• _Exercise prompt_
Output the entire listing that follows verbatim.

• _Study material_
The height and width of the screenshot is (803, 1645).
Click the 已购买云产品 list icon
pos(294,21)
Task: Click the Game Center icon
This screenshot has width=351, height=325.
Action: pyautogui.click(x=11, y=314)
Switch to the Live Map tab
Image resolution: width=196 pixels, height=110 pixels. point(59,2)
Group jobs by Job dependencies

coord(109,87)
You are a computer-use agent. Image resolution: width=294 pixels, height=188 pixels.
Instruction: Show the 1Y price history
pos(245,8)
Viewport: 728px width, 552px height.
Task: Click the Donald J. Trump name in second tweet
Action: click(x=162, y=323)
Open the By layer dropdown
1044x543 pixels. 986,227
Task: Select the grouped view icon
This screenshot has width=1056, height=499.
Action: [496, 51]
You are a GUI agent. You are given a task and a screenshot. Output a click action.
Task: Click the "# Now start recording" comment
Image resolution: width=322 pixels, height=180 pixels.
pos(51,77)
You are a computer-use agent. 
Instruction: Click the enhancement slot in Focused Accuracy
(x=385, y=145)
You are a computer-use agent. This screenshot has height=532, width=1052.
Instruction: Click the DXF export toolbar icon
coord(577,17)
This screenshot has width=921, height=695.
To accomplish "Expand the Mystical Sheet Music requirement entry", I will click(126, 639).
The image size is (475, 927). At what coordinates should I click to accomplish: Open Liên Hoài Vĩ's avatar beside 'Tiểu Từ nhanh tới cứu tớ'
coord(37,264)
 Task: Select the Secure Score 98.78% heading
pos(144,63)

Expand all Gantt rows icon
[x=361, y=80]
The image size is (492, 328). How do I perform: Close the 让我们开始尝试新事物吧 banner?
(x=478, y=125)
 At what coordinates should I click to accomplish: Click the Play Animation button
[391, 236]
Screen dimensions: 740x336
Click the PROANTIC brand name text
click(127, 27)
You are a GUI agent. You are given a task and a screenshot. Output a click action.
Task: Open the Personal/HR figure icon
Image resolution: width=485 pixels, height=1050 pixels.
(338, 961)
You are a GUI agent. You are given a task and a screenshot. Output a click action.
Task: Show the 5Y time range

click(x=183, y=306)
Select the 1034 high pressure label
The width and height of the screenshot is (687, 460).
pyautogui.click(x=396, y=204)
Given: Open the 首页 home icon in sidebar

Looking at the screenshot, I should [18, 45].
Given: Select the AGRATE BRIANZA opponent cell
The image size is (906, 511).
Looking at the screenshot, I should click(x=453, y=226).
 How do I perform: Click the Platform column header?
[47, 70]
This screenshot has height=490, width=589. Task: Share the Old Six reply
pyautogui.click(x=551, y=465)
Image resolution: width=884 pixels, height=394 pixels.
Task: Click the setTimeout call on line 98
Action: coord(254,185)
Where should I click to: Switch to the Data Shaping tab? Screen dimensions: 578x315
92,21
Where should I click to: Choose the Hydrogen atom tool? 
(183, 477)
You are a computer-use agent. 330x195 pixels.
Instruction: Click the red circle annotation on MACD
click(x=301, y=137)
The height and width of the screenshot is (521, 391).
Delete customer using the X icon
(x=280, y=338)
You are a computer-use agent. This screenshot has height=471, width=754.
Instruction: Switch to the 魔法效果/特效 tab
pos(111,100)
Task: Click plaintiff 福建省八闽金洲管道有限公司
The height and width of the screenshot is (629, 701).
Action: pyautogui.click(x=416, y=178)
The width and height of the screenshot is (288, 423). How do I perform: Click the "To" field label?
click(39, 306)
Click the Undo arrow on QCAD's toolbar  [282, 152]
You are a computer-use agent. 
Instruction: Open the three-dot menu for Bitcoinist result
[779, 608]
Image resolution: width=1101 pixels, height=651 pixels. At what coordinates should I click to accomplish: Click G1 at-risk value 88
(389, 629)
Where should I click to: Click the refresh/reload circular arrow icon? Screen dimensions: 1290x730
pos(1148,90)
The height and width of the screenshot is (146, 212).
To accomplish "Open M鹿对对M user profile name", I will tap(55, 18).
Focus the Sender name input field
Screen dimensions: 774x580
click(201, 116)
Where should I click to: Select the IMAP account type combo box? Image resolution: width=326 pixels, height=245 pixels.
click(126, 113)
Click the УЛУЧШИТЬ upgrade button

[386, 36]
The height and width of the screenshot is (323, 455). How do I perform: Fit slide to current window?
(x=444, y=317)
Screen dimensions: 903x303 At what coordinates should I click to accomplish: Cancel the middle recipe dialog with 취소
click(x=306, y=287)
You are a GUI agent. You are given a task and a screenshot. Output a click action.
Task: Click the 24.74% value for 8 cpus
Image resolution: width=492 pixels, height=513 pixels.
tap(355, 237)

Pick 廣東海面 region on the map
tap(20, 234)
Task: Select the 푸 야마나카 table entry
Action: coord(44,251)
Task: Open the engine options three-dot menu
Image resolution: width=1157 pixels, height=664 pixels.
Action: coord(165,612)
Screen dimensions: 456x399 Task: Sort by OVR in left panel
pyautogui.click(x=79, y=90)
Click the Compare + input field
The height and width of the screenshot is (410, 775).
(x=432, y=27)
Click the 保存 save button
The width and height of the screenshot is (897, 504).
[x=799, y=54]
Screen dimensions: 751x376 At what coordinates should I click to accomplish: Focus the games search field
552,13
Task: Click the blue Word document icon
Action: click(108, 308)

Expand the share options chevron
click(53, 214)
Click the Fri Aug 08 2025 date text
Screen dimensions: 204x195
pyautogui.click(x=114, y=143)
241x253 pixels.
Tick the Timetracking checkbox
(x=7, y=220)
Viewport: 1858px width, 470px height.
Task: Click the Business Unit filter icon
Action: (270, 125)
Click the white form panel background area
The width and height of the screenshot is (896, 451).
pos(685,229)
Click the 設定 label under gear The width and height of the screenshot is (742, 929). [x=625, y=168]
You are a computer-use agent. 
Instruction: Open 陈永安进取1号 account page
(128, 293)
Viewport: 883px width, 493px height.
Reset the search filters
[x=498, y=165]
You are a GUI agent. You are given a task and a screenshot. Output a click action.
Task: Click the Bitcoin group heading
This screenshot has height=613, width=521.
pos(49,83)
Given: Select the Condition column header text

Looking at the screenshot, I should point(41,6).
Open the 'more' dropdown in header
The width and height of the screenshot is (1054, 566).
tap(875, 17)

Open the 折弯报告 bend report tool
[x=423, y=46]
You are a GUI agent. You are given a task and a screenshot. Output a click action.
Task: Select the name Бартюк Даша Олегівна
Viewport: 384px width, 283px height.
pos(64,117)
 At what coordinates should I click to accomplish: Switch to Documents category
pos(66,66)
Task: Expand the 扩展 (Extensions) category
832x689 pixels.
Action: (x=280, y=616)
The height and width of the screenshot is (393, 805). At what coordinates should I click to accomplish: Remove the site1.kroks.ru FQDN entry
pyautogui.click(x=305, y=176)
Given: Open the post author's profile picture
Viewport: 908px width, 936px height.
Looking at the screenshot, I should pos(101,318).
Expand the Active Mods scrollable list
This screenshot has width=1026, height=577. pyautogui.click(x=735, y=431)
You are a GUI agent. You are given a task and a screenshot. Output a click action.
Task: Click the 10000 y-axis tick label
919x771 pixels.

• _Answer box_
The height and width of the screenshot is (803, 1645).
Click the 已购买云产品 list icon
pos(294,21)
Task: Click the Game Center icon
This screenshot has width=351, height=325.
Action: pyautogui.click(x=11, y=314)
Switch to the Live Map tab
Image resolution: width=196 pixels, height=110 pixels. point(59,2)
Group jobs by Job dependencies

coord(109,87)
You are a computer-use agent. Image resolution: width=294 pixels, height=188 pixels.
Instruction: Show the 1Y price history
pos(245,8)
Viewport: 728px width, 552px height.
Task: Click the Donald J. Trump name in second tweet
Action: click(x=162, y=323)
Open the By layer dropdown
1044x543 pixels. 986,227
Task: Select the grouped view icon
This screenshot has width=1056, height=499.
Action: [496, 51]
You are a GUI agent. You are given a task and a screenshot. Output a click action.
Task: Click the "# Now start recording" comment
Image resolution: width=322 pixels, height=180 pixels.
pos(51,77)
You are a computer-use agent. 
Instruction: Click the enhancement slot in Focused Accuracy
(x=385, y=145)
You are a computer-use agent. This screenshot has height=532, width=1052.
Instruction: Click the DXF export toolbar icon
coord(577,17)
This screenshot has width=921, height=695.
To accomplish "Expand the Mystical Sheet Music requirement entry", I will click(126, 639).
The image size is (475, 927). At what coordinates should I click to accomplish: Open Liên Hoài Vĩ's avatar beside 'Tiểu Từ nhanh tới cứu tớ'
coord(37,264)
 Task: Select the Secure Score 98.78% heading
pos(144,63)

Expand all Gantt rows icon
[x=361, y=80]
The image size is (492, 328). How do I perform: Close the 让我们开始尝试新事物吧 banner?
(x=478, y=125)
 At what coordinates should I click to accomplish: Click the Play Animation button
[391, 236]
Screen dimensions: 740x336
Click the PROANTIC brand name text
click(127, 27)
You are a GUI agent. You are given a task and a screenshot. Output a click action.
Task: Open the Personal/HR figure icon
Image resolution: width=485 pixels, height=1050 pixels.
(338, 961)
You are a GUI agent. You are given a task and a screenshot. Output a click action.
Task: Show the 5Y time range

click(x=183, y=306)
Select the 1034 high pressure label
The width and height of the screenshot is (687, 460).
pyautogui.click(x=396, y=204)
Given: Open the 首页 home icon in sidebar

Looking at the screenshot, I should [18, 45].
Given: Select the AGRATE BRIANZA opponent cell
The image size is (906, 511).
Looking at the screenshot, I should click(x=453, y=226).
 How do I perform: Click the Platform column header?
[47, 70]
This screenshot has height=490, width=589. Task: Share the Old Six reply
pyautogui.click(x=551, y=465)
Image resolution: width=884 pixels, height=394 pixels.
Task: Click the setTimeout call on line 98
Action: coord(254,185)
Where should I click to: Switch to the Data Shaping tab? Screen dimensions: 578x315
92,21
Where should I click to: Choose the Hydrogen atom tool? 
(183, 477)
You are a computer-use agent. 330x195 pixels.
Instruction: Click the red circle annotation on MACD
click(x=301, y=137)
The height and width of the screenshot is (521, 391).
Delete customer using the X icon
(x=280, y=338)
You are a computer-use agent. This screenshot has height=471, width=754.
Instruction: Switch to the 魔法效果/特效 tab
pos(111,100)
Task: Click plaintiff 福建省八闽金洲管道有限公司
The height and width of the screenshot is (629, 701).
Action: pyautogui.click(x=416, y=178)
The width and height of the screenshot is (288, 423). How do I perform: Click the "To" field label?
click(39, 306)
Click the Undo arrow on QCAD's toolbar  [282, 152]
You are a computer-use agent. 
Instruction: Open the three-dot menu for Bitcoinist result
[779, 608]
Image resolution: width=1101 pixels, height=651 pixels. At what coordinates should I click to accomplish: Click G1 at-risk value 88
(389, 629)
Where should I click to: Click the refresh/reload circular arrow icon? Screen dimensions: 1290x730
pos(1148,90)
The height and width of the screenshot is (146, 212).
To accomplish "Open M鹿对对M user profile name", I will tap(55, 18).
Focus the Sender name input field
Screen dimensions: 774x580
click(201, 116)
Where should I click to: Select the IMAP account type combo box? Image resolution: width=326 pixels, height=245 pixels.
click(126, 113)
Click the УЛУЧШИТЬ upgrade button

[386, 36]
The height and width of the screenshot is (323, 455). How do I perform: Fit slide to current window?
(x=444, y=317)
Screen dimensions: 903x303 At what coordinates should I click to accomplish: Cancel the middle recipe dialog with 취소
click(x=306, y=287)
You are a GUI agent. You are given a task and a screenshot. Output a click action.
Task: Click the 24.74% value for 8 cpus
Image resolution: width=492 pixels, height=513 pixels.
tap(355, 237)

Pick 廣東海面 region on the map
tap(20, 234)
Task: Select the 푸 야마나카 table entry
Action: coord(44,251)
Task: Open the engine options three-dot menu
Image resolution: width=1157 pixels, height=664 pixels.
Action: coord(165,612)
Screen dimensions: 456x399 Task: Sort by OVR in left panel
pyautogui.click(x=79, y=90)
Click the Compare + input field
The height and width of the screenshot is (410, 775).
(x=432, y=27)
Click the 保存 save button
The width and height of the screenshot is (897, 504).
[x=799, y=54]
Screen dimensions: 751x376 At what coordinates should I click to accomplish: Focus the games search field
552,13
Task: Click the blue Word document icon
Action: click(108, 308)

Expand the share options chevron
click(53, 214)
Click the Fri Aug 08 2025 date text
Screen dimensions: 204x195
pyautogui.click(x=114, y=143)
241x253 pixels.
Tick the Timetracking checkbox
(x=7, y=220)
Viewport: 1858px width, 470px height.
Task: Click the Business Unit filter icon
Action: (270, 125)
Click the white form panel background area
The width and height of the screenshot is (896, 451).
pos(685,229)
Click the 設定 label under gear The width and height of the screenshot is (742, 929). [x=625, y=168]
You are a computer-use agent. 
Instruction: Open 陈永安进取1号 account page
(128, 293)
Viewport: 883px width, 493px height.
Reset the search filters
[x=498, y=165]
You are a GUI agent. You are given a task and a screenshot. Output a click action.
Task: Click the Bitcoin group heading
This screenshot has height=613, width=521.
pos(49,83)
Given: Select the Condition column header text

Looking at the screenshot, I should point(41,6).
Open the 'more' dropdown in header
The width and height of the screenshot is (1054, 566).
tap(875, 17)

Open the 折弯报告 bend report tool
[x=423, y=46]
You are a GUI agent. You are given a task and a screenshot. Output a click action.
Task: Select the name Бартюк Даша Олегівна
Viewport: 384px width, 283px height.
pos(64,117)
 At what coordinates should I click to accomplish: Switch to Documents category
pos(66,66)
Task: Expand the 扩展 (Extensions) category
832x689 pixels.
Action: (x=280, y=616)
The height and width of the screenshot is (393, 805). At what coordinates should I click to accomplish: Remove the site1.kroks.ru FQDN entry
pyautogui.click(x=305, y=176)
Given: Open the post author's profile picture
Viewport: 908px width, 936px height.
Looking at the screenshot, I should pos(101,318).
Expand the Active Mods scrollable list
This screenshot has width=1026, height=577. pyautogui.click(x=735, y=431)
You are a GUI agent. You are given a task and a screenshot. Output a click action.
Task: Click the 10000 y-axis tick label
919x771 pixels.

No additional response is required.